The chaos that’s likely to get even worse in the coming days and weeks will be problematic enough if the Fifth Circuit’s endorsement of the Trump administration’s reinterpretation of 29-year old statutes is ultimately affirmed by the Supreme Court; it will be truly indefensible if, as the overwhelming majority of federal judges to consider the question have concluded since last summer, the government—and, now, the Fifth Circuit—is wrong.
We’ll be back Monday with our regular coverage of the Supreme Court and related developments. If you found this extra issue useful and are not already a subscriber, I sure hope you’ll consider becoming one—and upgrading to a paid subscription if you have the wherewithal:
Stay safe out there.
It is not a crime to be undocumented. Although federal law does criminalize unlawful entry by a non-citizen, it does not criminalize unlawful presence. And, for a host of reasons, there are a large number of non-citizens who entered the country legally, but who lack permanent immigration status (two common examples are individuals who overstayed their visas, or who had a form of temporary protected status that subsequently expired or was rescinded).
Since J.G.G., we’ve still seen district-wide habeas class actions in the Alien Enemies Act cases—because the limitations on class-wide injunctive relief that were at issue in AADC don’t apply to detention and removal under the Alien Enemies Act, specifically (the AEA isn’t listed in 8 U.S.C. § 1252(f)).

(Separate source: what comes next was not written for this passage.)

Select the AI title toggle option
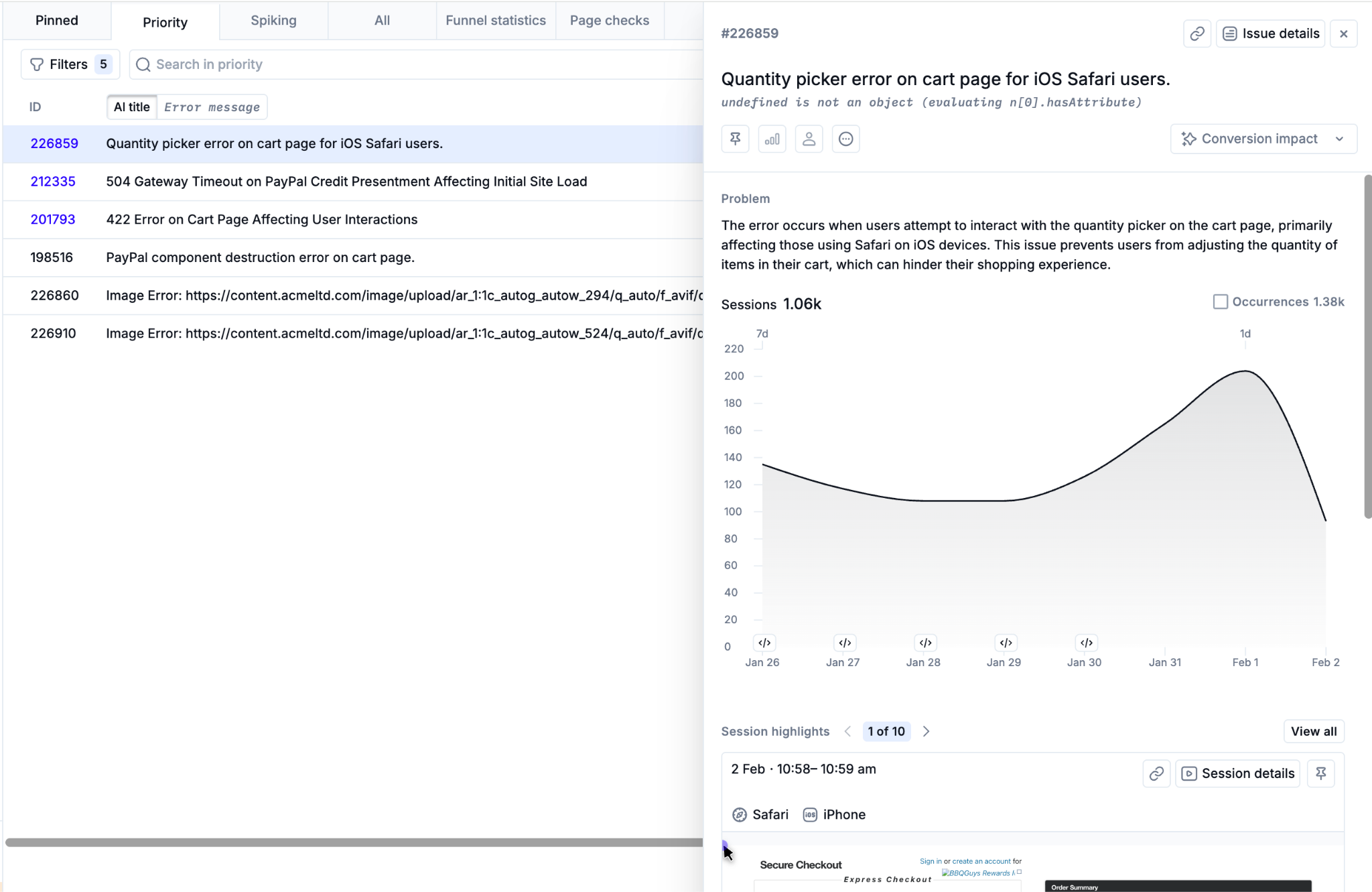 132,107
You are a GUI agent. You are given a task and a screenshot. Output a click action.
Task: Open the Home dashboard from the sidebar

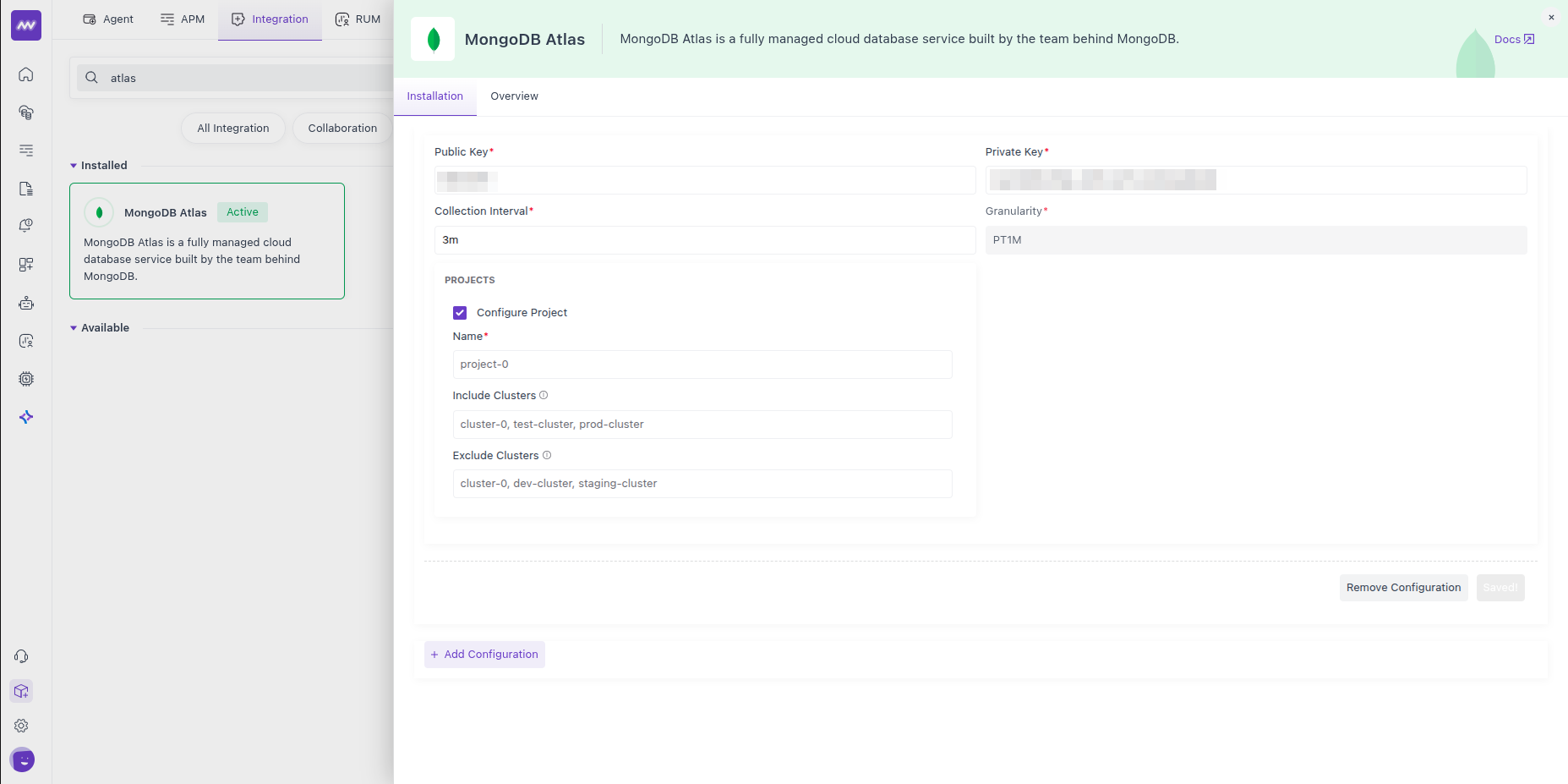tap(25, 74)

It’s only in these cases that AADC and J.G.G. overlap.
As I wrote right after J.G.G., “trading APA review for habeas, even if the remedies were otherwise commensurate, is trading the ideologically diverse (and national security-experienced) D.C. federal courts for the most right-leaning federal courts in the country. And the justices know that, too.”
Under Rule 41 of the Federal Rules of Appellate Procedure and the Fifth Circuit’s local rules, the Fifth Circuit’s “mandate” issues seven days after the time for seeking rehearing en banc has expired, or, if a timely rehearing petition is filed, seven days after that petition is denied. In other words, if the appellees don’t seek rehearing en banc, or if they seek it but don’t get it, the mandate will issue unless they seek a stay of the mandate pending a petition for certiorari to the Supreme Court. I put all of this in a footnote because this detail is of especial relevance only to the two immigrants at issue in these cases, specifically; the precedential effects of the panel opinion in other cases are immediate, and will persist until and unless that ruling is vacated by a grant of rehearing en banc, or vacated or reversed by the Supreme Court.